▶ **WORK TO COMPLETE**: Return an exact copy of the lines from the one holding "Where should I" to the end of the data, including both the starting and final lines. Leave the pictures out.
^^^^^^^^^^^^^^^^
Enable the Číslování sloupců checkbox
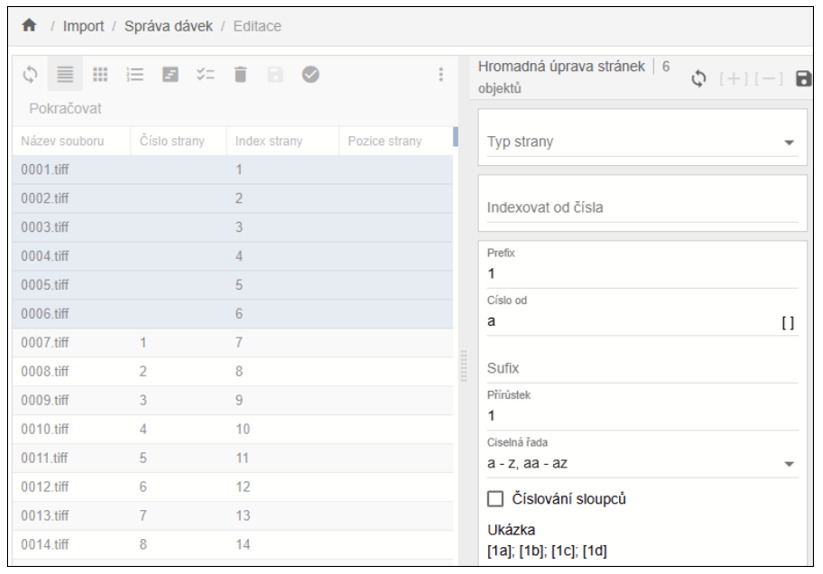This screenshot has height=574, width=823. click(x=495, y=499)
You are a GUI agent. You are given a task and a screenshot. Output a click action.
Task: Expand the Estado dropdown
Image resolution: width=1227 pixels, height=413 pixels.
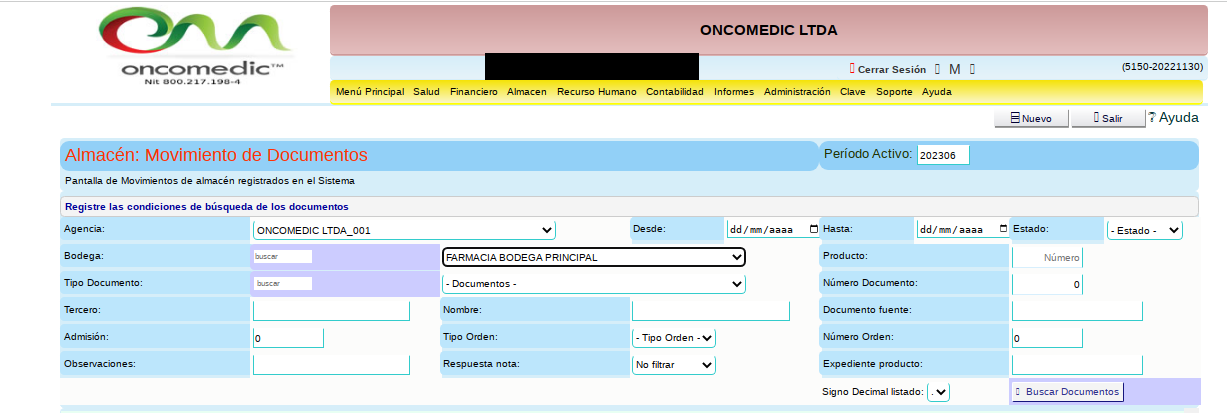tap(1144, 230)
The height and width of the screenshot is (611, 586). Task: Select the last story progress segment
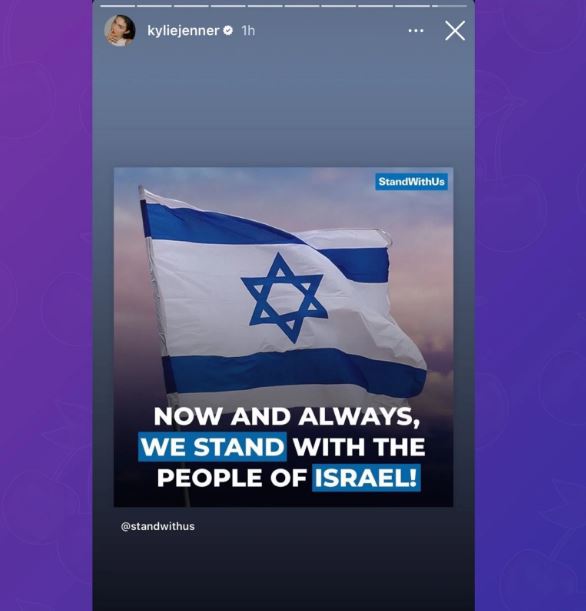pyautogui.click(x=449, y=6)
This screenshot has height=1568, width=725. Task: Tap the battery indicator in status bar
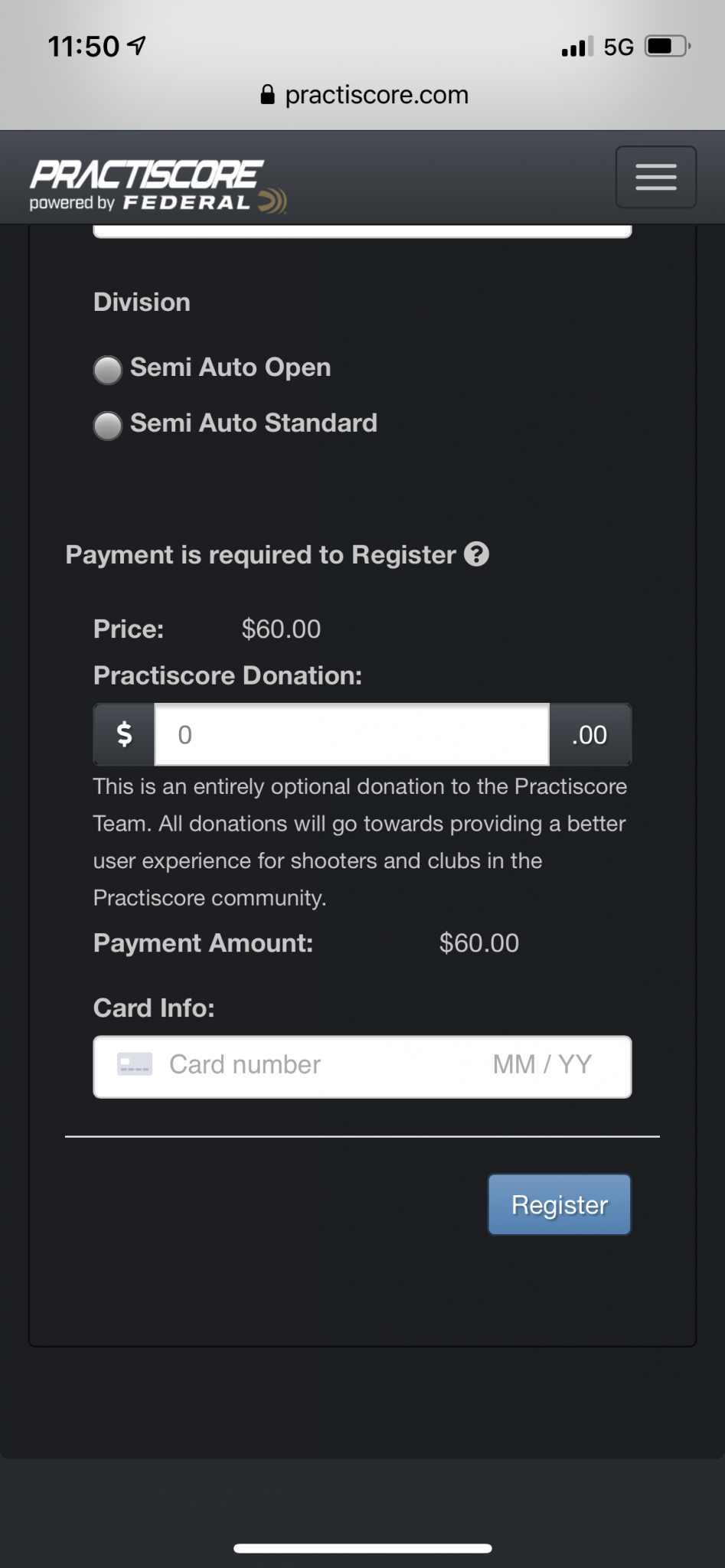coord(668,46)
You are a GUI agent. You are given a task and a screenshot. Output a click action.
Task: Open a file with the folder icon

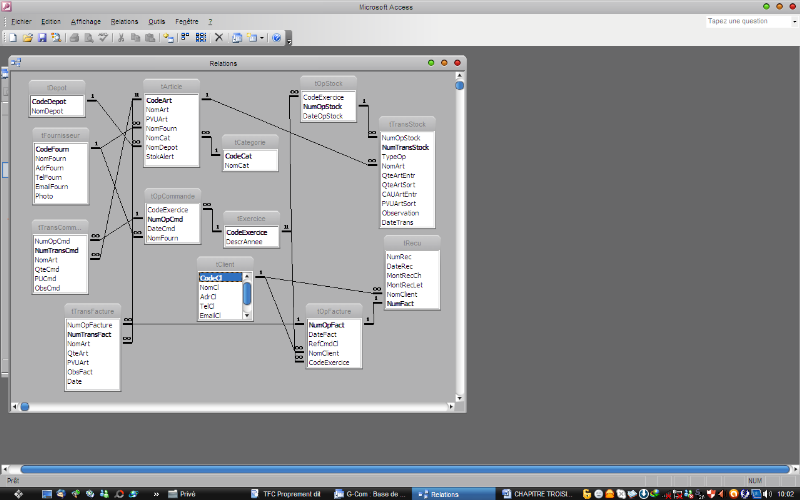[x=28, y=38]
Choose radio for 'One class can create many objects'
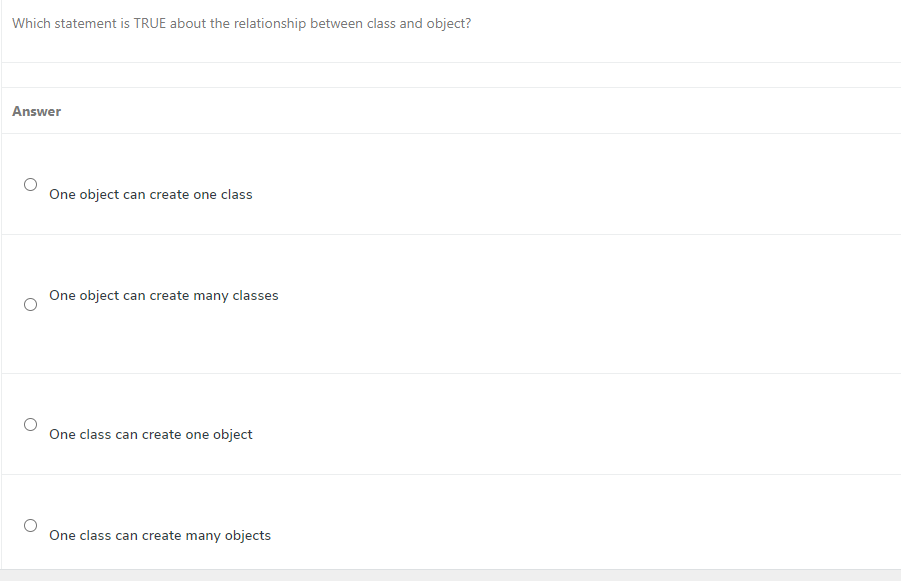Image resolution: width=901 pixels, height=581 pixels. tap(30, 526)
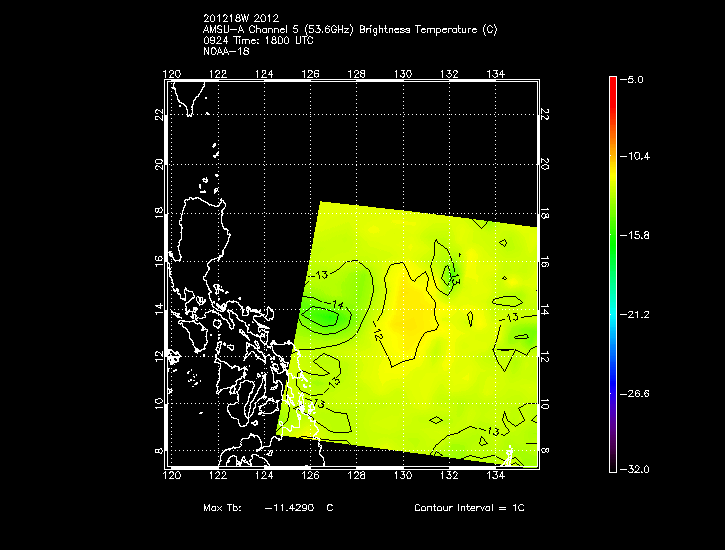
Task: Click the -15.8 color scale value
Action: coord(638,235)
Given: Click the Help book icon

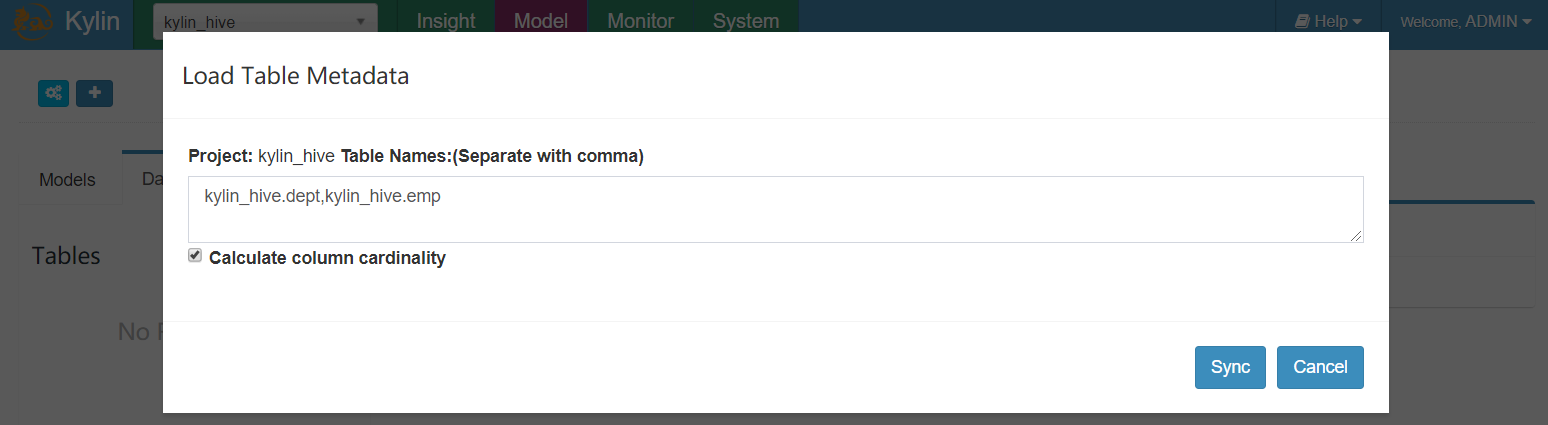Looking at the screenshot, I should pyautogui.click(x=1302, y=21).
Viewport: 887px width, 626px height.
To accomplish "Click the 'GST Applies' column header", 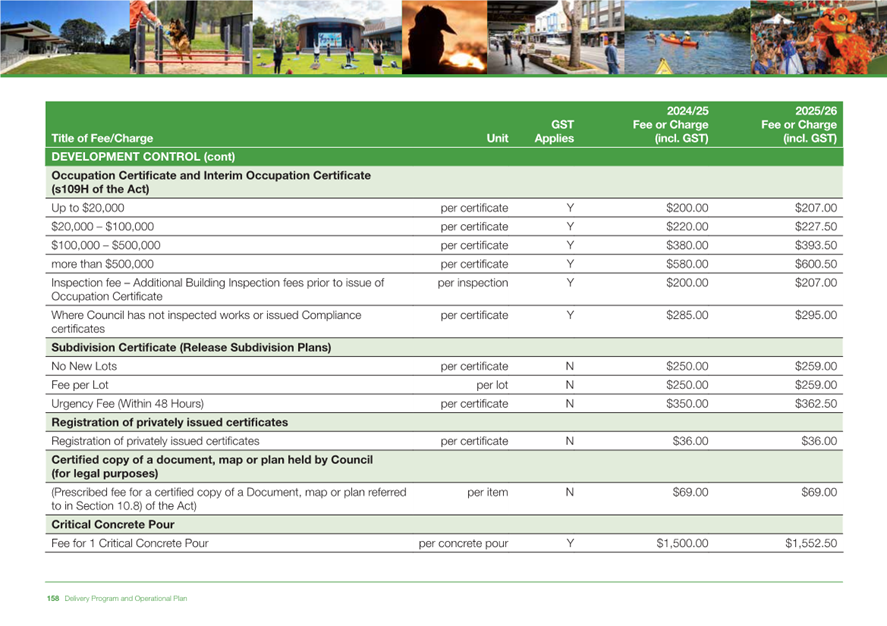I will 554,132.
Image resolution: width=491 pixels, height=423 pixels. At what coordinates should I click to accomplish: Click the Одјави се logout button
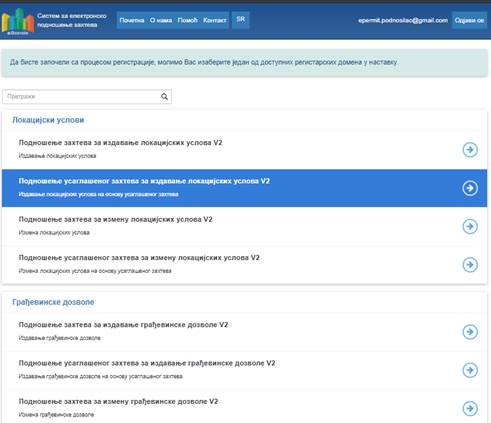pos(469,20)
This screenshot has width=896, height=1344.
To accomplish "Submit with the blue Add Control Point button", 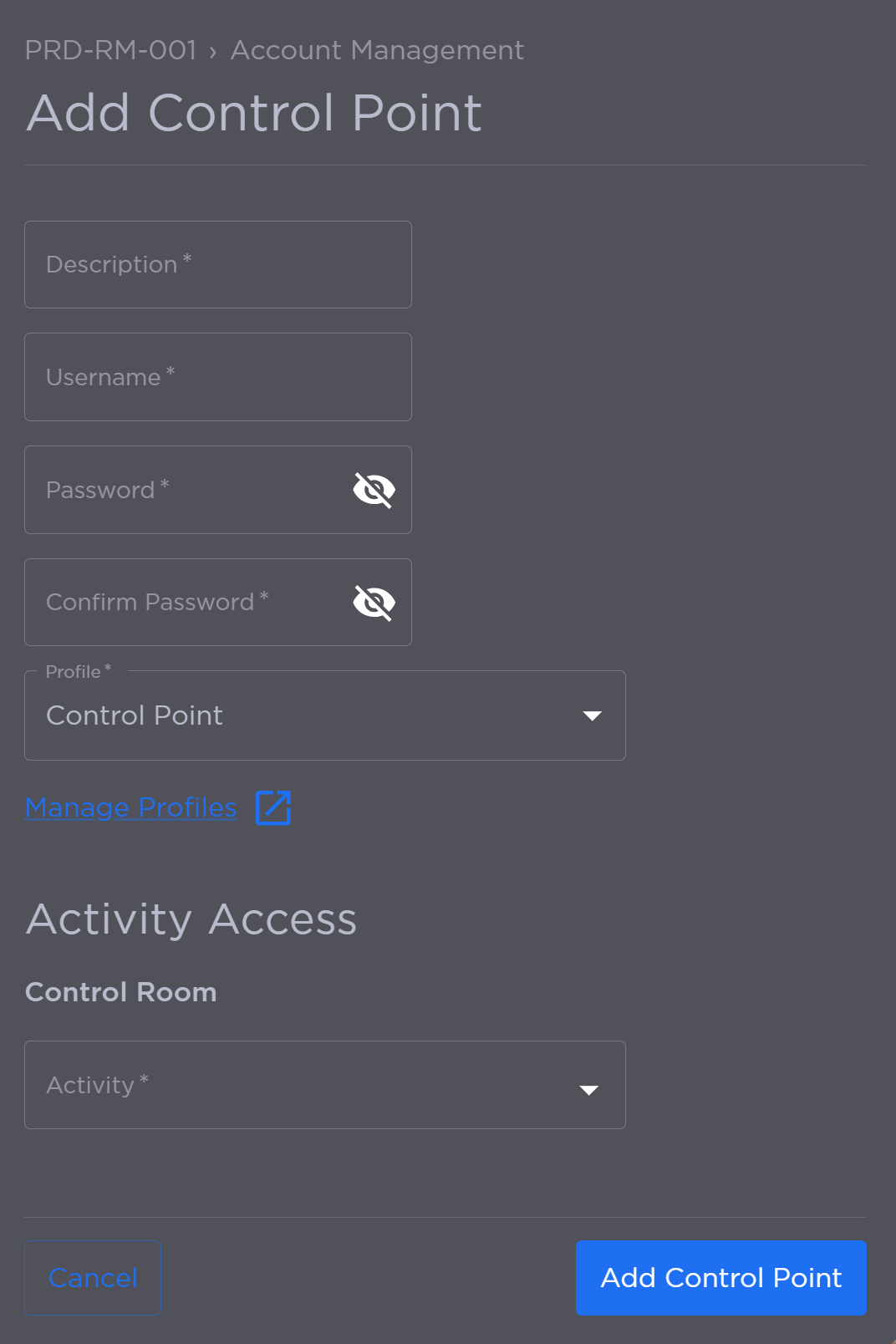I will (x=720, y=1277).
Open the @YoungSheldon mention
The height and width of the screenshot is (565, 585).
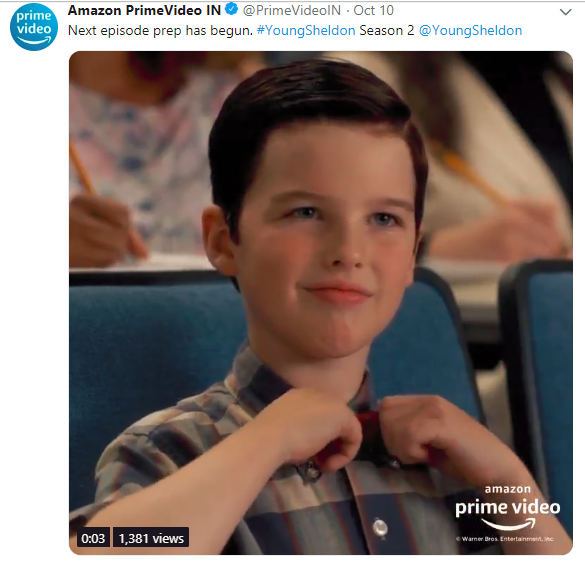coord(470,31)
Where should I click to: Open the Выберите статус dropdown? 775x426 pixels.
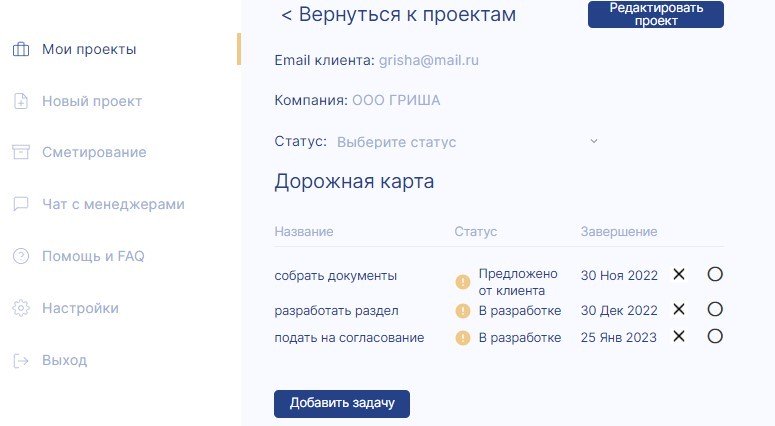click(468, 142)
^^^^^^^^^^^^^^^^
▶ **RESULT OF THIS EXERCISE**:
Where should I click to: Open the Выберите статус dropdown? 775x426 pixels.
click(468, 142)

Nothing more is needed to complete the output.